- **Goal**
Express the stretch of the data from the line containing "Point to the clipboard" through the line containing "Point to the dotted", inclusive, as a JSON list of strings with one string per line, omitting blank lines.

- **Data for this exercise**
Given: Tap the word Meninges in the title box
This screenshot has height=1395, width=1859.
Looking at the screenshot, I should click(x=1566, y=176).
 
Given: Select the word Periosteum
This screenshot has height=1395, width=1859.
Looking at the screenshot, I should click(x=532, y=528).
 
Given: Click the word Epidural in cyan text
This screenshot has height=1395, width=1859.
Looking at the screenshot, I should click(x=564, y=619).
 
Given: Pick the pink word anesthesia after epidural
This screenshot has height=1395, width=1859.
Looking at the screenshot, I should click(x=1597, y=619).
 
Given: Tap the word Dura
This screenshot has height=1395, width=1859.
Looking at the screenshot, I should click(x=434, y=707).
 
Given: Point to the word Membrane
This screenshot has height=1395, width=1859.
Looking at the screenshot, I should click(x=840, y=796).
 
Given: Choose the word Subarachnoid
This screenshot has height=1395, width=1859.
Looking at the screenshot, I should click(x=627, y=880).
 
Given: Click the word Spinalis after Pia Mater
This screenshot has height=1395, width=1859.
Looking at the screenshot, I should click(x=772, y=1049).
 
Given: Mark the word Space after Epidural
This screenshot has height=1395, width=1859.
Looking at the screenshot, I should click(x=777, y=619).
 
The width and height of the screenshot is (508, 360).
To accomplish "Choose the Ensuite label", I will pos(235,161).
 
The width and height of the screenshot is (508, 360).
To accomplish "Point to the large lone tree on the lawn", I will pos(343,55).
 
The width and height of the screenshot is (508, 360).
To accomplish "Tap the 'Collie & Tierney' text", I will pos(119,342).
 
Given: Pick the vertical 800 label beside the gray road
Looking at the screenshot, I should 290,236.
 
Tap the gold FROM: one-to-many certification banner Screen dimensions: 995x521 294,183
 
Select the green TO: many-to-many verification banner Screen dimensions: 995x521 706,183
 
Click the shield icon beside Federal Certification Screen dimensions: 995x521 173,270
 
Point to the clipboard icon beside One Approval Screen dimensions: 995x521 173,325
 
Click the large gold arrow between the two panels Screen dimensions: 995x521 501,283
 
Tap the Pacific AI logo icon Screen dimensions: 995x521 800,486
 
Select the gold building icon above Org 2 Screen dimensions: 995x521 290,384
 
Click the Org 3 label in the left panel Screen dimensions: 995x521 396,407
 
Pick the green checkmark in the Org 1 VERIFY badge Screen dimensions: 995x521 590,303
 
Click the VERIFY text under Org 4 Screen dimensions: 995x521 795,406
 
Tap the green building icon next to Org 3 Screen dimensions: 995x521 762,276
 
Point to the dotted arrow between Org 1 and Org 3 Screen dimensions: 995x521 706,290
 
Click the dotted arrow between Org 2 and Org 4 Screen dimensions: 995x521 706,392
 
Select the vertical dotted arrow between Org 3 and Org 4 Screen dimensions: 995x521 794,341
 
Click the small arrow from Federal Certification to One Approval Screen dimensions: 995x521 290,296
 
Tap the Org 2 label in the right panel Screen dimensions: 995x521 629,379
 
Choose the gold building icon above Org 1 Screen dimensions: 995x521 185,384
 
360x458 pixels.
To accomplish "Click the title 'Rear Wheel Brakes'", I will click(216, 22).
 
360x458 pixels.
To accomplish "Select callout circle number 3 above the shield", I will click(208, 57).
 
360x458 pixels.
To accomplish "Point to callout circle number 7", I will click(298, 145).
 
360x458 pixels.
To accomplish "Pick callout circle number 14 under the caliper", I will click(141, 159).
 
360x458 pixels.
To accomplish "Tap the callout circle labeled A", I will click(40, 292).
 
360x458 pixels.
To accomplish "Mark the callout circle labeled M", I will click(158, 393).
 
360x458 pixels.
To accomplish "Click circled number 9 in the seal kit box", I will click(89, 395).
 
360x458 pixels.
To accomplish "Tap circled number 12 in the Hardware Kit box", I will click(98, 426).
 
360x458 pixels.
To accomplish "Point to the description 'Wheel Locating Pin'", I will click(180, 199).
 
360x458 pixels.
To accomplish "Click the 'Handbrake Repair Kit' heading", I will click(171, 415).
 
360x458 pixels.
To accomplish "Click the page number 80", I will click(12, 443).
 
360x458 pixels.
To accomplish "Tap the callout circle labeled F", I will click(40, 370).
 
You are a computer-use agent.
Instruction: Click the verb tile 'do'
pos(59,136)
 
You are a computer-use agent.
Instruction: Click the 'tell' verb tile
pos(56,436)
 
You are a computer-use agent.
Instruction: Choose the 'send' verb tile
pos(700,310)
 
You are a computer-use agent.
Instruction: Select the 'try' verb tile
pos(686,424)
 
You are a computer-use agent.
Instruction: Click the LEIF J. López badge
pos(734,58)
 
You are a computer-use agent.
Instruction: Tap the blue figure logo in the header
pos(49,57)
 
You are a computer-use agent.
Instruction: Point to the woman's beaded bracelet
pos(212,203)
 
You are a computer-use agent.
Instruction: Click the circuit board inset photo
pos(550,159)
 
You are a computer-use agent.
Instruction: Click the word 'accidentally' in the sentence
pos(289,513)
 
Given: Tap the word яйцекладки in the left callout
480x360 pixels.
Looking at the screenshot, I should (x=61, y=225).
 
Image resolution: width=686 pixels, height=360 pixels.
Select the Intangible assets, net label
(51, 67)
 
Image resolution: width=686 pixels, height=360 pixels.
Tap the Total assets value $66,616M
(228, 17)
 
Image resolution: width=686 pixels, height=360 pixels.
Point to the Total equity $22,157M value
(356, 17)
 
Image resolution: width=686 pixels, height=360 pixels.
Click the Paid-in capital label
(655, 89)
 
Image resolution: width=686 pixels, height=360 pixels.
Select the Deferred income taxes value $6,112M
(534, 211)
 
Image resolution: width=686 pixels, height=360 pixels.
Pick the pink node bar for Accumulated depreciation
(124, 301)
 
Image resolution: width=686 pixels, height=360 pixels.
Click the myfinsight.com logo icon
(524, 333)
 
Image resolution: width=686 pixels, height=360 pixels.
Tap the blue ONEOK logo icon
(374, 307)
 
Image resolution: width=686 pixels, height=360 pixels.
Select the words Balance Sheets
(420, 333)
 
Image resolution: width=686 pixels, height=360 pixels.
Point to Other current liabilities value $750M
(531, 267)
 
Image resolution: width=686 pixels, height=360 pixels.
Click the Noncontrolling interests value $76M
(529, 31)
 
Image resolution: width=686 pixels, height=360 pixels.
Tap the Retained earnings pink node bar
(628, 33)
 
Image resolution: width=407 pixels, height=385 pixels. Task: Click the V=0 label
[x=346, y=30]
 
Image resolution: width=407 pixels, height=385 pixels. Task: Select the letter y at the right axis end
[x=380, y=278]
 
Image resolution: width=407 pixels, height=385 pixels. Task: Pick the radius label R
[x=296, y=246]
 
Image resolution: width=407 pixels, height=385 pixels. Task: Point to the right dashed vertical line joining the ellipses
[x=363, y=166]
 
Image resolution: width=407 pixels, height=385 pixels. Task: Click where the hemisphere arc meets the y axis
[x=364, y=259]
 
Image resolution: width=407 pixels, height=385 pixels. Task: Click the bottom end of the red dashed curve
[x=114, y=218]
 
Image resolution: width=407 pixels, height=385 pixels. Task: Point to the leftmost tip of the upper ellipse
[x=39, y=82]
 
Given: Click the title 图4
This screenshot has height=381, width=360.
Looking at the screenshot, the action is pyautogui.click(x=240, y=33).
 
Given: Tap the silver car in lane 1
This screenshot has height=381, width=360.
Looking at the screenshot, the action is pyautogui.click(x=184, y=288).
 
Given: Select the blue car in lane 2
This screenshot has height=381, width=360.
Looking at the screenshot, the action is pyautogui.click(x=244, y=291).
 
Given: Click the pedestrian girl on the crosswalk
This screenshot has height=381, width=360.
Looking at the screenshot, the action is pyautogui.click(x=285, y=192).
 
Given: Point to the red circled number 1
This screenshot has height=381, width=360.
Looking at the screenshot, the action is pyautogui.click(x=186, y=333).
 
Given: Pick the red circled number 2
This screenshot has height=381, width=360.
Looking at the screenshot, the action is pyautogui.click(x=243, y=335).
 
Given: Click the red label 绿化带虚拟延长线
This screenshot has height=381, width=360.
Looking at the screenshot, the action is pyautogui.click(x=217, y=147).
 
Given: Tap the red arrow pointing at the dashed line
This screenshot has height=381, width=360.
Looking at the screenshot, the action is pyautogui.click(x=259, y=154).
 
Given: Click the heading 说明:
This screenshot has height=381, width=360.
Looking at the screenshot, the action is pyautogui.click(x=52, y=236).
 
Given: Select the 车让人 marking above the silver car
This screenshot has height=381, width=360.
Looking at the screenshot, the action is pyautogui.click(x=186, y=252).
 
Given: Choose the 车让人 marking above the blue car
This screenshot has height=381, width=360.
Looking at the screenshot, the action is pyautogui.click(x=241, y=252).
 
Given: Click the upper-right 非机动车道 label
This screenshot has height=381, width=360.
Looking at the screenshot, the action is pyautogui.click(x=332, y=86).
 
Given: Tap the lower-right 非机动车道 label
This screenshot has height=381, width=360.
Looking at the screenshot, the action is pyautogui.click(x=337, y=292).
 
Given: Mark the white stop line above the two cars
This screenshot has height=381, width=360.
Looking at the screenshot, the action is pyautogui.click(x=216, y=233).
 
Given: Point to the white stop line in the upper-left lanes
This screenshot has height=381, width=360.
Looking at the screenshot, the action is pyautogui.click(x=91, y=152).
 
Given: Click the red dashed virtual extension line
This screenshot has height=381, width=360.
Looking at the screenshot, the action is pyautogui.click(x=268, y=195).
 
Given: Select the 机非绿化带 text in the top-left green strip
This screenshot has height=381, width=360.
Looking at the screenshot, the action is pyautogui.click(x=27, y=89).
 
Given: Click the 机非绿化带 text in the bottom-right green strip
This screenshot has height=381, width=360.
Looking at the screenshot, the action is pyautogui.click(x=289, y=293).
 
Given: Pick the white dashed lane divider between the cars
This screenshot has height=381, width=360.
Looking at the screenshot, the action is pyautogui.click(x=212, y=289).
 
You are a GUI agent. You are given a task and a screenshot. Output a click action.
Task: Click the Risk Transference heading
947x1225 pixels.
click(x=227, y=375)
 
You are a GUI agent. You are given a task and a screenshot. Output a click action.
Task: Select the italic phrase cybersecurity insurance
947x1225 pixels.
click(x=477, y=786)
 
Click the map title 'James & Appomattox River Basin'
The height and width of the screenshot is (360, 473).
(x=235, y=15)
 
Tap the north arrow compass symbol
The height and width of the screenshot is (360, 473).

- **Written reply**
[
  "Point to the clipboard icon beside One Approval Screen dimensions: 995x521 173,325",
  "Click the large gold arrow between the two panels Screen dimensions: 995x521 501,283",
  "Tap the Pacific AI logo icon Screen dimensions: 995x521 800,486",
  "Select the gold building icon above Org 2 Screen dimensions: 995x521 290,384",
  "Click the Org 3 label in the left panel Screen dimensions: 995x521 396,407",
  "Pick the green checkmark in the Org 1 VERIFY badge Screen dimensions: 995x521 590,303",
  "Click the VERIFY text under Org 4 Screen dimensions: 995x521 795,406",
  "Tap the green building icon next to Org 3 Screen dimensions: 995x521 762,276",
  "Point to the dotted arrow between Org 1 and Org 3 Screen dimensions: 995x521 706,290"
]